Drought Still Plagues US: Food Prices 'Going Up'
The severe drought that swept through much of the U.S. last year is continuing into 2013, threatening to cripple economic growth while forcing consumers to pay higher food prices.
"The drought will have a significant impact on prices, especially beef, pork and chicken," said Ernie Gross, an economic professor at Creighton University and who studies farming issues.
"Forecasts are for a four percent (price) increase in food this year, but I think that's on the low side if the drought continues," Gross said. "Food prices will likely be going up much more than the forecast."
Lack of rain and extremely warm temperatures—thought to be from global warming as well as natural climate changes— are blamed for the drought.
Last year's severe weather put nearly 80 percent of the continental United States in drought conditions—the worst in 50 years. Particularly hard it areas include the Midwest states of Illinois, Iowa, Minnesota, Nebraska, Kansas, as well as Oklahoma, Texas, Arkansas and many parts of Colorado and California.
The drought ruined key crops like corn, wheat and soybeans while driving up commodity prices and forcing farmers to scramble to find feed for livestock. Farmers are having to cut back on the number of livestock in order to limit their own costs and so create a shortage of beef, chicken and pork. (Read more: Commodity Prices)
"We haven't even really seen the impact yet from last year, so things will get worse for consumers and businesses that will have to cut back because of the drought," Gross said.
And while drought conditions have eased in some areas, roughly 61 percent of the country still suffers from drought, which is still at its worst levels in more than a decade, according to the U.S. Drought Monitor.
The drought is blamed for slowing down U.S. GDP in 2012 by 0.5 of a percentage point, according to economists at Morgan Stanley. But that figure is expected to go higher in the first and second quarters of 2013 if drought conditions continue to worsen.
Estimates are that the drought has so far cost some $50 billion in productivity—from loss of crops, livestock, higher transportation costs and lost working hours. (Read more: Economy Could Suffer From Flu)

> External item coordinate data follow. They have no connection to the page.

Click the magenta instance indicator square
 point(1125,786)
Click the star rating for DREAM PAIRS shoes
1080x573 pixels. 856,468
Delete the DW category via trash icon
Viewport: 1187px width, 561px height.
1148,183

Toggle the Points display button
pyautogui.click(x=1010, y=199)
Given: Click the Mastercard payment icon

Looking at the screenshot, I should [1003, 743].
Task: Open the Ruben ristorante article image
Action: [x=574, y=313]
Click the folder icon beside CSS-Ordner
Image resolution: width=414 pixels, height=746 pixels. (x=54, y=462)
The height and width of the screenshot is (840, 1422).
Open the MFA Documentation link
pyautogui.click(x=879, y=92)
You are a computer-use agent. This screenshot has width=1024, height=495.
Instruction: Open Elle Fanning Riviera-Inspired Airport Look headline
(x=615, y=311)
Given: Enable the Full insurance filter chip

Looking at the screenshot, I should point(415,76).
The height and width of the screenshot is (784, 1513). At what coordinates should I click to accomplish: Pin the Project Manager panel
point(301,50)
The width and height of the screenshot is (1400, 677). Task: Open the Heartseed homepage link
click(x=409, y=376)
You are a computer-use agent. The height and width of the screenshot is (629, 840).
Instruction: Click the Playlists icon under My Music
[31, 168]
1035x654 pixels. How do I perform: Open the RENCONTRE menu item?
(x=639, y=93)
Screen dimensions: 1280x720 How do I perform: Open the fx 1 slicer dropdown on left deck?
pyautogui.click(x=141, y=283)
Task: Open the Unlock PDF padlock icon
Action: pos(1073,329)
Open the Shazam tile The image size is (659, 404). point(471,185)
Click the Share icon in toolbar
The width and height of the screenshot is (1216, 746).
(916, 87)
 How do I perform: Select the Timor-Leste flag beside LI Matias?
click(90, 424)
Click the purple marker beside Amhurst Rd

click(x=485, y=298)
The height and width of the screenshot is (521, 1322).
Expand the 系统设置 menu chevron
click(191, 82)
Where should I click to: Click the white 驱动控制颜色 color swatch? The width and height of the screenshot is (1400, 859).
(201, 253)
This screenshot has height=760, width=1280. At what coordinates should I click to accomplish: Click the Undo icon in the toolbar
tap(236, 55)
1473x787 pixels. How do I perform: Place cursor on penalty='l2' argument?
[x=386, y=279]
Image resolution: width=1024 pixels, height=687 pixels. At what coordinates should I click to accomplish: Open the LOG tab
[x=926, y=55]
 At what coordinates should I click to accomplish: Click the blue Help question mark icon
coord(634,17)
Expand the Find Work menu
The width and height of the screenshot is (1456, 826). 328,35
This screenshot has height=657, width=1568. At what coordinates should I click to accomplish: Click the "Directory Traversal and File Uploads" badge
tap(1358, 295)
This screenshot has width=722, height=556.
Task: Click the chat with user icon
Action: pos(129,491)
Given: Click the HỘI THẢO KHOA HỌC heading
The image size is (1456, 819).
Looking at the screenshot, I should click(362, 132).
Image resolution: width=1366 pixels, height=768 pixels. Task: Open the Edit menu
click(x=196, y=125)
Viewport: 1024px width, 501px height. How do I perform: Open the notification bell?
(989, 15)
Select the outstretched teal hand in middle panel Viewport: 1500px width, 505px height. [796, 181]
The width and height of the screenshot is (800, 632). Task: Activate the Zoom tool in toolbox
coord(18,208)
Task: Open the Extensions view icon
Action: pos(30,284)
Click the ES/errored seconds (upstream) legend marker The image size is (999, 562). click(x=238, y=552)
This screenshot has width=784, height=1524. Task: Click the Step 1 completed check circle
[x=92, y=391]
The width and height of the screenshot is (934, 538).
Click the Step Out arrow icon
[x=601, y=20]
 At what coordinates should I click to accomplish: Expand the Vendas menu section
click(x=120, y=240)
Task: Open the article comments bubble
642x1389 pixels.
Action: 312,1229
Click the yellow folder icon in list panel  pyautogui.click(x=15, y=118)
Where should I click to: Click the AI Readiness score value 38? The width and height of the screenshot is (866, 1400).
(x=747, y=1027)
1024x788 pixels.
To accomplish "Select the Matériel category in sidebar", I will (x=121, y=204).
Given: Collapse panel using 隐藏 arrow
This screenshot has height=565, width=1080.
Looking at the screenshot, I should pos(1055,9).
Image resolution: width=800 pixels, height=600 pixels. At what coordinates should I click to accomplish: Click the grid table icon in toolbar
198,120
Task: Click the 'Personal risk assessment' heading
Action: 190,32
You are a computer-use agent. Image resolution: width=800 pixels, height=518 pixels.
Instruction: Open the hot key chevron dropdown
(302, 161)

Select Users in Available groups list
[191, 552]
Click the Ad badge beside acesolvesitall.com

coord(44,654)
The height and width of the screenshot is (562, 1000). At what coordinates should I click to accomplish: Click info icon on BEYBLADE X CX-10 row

And the U.S. government paid out nearly $8 billion to farmers in 2012 to help cover their losses as a result of the drought.
The loss of productivity has a ripple effect that could put more brakes on the economy, said Gross.
"Prices rise, consumers stop spending, farmers stop planting, food processors like Kraft and Conagra stop hiring more people so the impact is great," Gross argued.
And some 40 percent of the nation's corn crop goes to ethanol producers—and into the gas tanks of the nation's automobiles—putting more strain on food supplies.
"I talk to farmers all the time and they're worried about the drought," said Gross. "They're having to take out more loans from banks to cover their losses and that's not a good sign for agriculture or the economy."
The drought has also dried up parts of rivers like the Mississippi that are used for transporting farm products. That, too has raised prices, as other means of transport have to be found.
The lack of rain causing the drought has even raised alarms in the oil industry and started an ongoing battle with farmers and communities over who gets the shrinking water supplies. (Read more: Oil Retreats on Demand Concerns)
"Drought is a concern for oil operations because all of today's drilling operations involve hydraulic fracturing which requires between 2 and 12 million gallons of water per operation," said Chris Faulkner, founder, president and CEO of Breitling Oil and Gas, an independent firm.
"We've had a hard time getting water permits as some counties in the drought areas are putting a moratorium on them to keep their water while farmers themselves are rising water prices to levels we can't afford or refusing to sell their water at all to us," Faulkner said.
"I don't think the drought will make oil prices jump just yet as we get so much oil from overseas but but it will slow down production here, " said Faulkner. "The concern is if a drought spreads globally and cuts into foreign production."
Not everyone sees a dire forecast for the economy because of the drought.
"Some prices have gone up on certain products like beef and commodities like corn, but I think we've seen the brunt of it," said Mark Zupan, economist and dean of the Simon School of Business at the University of Rochester. "Farm revenues hit an all time high last year due to the drought and we have plenty of food stored up, so I don't think we're in any major danger."
Dire or not, what's needed is more snowfall and rain, said Christopher Williams, a professor at Clark University's Graduate School of Geography.
"Some states like Illinois, California and Wisconsin are seeing more rain and snow fall then last year, but we are not in the clear yet," Williams said. "A long term drought is in effect and with conditions being the way they are now, certain parts of the country can expect to be in drought for some time to come."
"The key will be what happens in the next 3 to 6 months and if we get enough moisture."